I’m planning… next season’s Kitchen Garden

There’s no rest for the vegetable gardener! We grow many of our veg here from seed, and now it’s time to propagate summer fruit, such as tomatoes, capsicum and aubergine. But first, the treat of looking through those tempting seed catalogues to top up any varieties I may not have saved, as well as looking longingly at plants I would like to grow but probably can’t find the space for. Not that I won’t try!

 


A bumper harvest indeed! Photo - Mickey Robertson

6 great plants in the winter garden!

Jasmine 

The sweet scent of Jasminum polyanthum is one of my favourites – I even had it trailing through my wedding bouquet. It flowers here toward the end of July.

 

Jasminum polyanthum. Photo: Haris M/Shutterstock

Citrus

As well as oranges and lemons we grow clementines, planted on a sentimental impulse the day our eldest daughter Clementine, was christened! They are delicious.

_Items_.

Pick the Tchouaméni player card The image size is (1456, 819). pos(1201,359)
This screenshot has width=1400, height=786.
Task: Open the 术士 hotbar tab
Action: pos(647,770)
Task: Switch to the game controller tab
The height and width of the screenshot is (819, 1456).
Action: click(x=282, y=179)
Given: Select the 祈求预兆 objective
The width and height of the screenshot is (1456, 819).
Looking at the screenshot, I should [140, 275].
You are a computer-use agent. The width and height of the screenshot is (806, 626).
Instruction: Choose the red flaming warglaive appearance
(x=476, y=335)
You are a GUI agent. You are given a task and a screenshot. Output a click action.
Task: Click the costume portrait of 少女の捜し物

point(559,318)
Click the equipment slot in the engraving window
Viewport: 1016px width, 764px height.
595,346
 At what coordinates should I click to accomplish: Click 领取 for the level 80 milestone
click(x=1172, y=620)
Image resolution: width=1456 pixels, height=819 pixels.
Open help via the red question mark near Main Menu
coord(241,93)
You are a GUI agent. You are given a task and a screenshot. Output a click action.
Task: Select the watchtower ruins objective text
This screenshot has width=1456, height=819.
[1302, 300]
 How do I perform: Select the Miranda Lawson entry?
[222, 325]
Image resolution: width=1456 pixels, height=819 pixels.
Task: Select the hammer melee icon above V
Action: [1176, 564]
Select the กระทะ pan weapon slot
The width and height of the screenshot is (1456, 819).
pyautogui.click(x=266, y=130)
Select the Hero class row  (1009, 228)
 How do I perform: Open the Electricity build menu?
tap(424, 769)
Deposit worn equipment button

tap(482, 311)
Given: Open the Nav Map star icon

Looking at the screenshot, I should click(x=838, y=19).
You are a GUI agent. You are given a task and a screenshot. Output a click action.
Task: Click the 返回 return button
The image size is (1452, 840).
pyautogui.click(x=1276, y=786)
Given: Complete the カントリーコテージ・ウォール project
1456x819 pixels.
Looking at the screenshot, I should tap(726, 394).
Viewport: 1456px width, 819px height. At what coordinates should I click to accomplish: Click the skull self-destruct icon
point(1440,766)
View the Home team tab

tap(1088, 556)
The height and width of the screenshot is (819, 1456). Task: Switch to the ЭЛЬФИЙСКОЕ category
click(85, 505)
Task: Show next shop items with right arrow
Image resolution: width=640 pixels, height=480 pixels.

_Task requirements_.
1. According to the kitchen garden piece, when does Jasminum polyanthum flower?
2. Summarize the kitchen garden piece in two sentences.
3. Go on with the kitchen garden piece from the point where it stops.

_Responses per task_.
1. Toward the end of July.

2. The writer, who grows many vegetables from seed, is about to propagate summer fruit such as tomatoes, capsicum and aubergine after browsing seed catalogs. The piece then begins a list of six great winter garden plants, including jasmine, which flowers toward the end of July, and citrus such as clementines, planted the day the writer's eldest daughter was christened.

3.
 


Oh my darlin' Clementine! Photo: Luisa Brimble
 

Cup of gold

Solandra maxima has waxy, golden trumpet flowers that trail up the north-facing wall of the old stone house, well away from frost.

 


Solandra maxima. Photo - Mickey Robertson

Rose 'Souvenir de Malmaison'

Dry days and a north-facing wall mean that in winter this beautiful old bourbon rose doesn’t follow her tendency to ‘ball’.

 


Souvenir de Malmaison. C'est magnifique! Photo: Luisa Brimble.
 

Hellebore foetidus

This makes makes a clump of dark green leaves and enchanting bright green flowers. Don’t worry about the name – it refers only to the smell of crushed foliage.

 


Gorgeous hellebore Foetidus. Photo - Bildagentur Zoonar GmbH/shutterstock
 

French lavender

Lavandula dentata is the lavender variety happiest in Sydney’s environs. It flowers constantly in winter, its haze of mauve flowers thronged with adoring bees.

 


Lavendula dentata. Photo:  Carlos Neto/Shutterstock

See More:

Mickey hosts monthly Kitchen Garden Days that include tours of the garden, lunch in the loggia, and heaps of practical information from Linda Ross. She also runs Cooking classes, Weaving workshops and cook a Glenmore Christmas luncheon day. Find out more at www.glenmorehouse.com.au or check out our Events Page.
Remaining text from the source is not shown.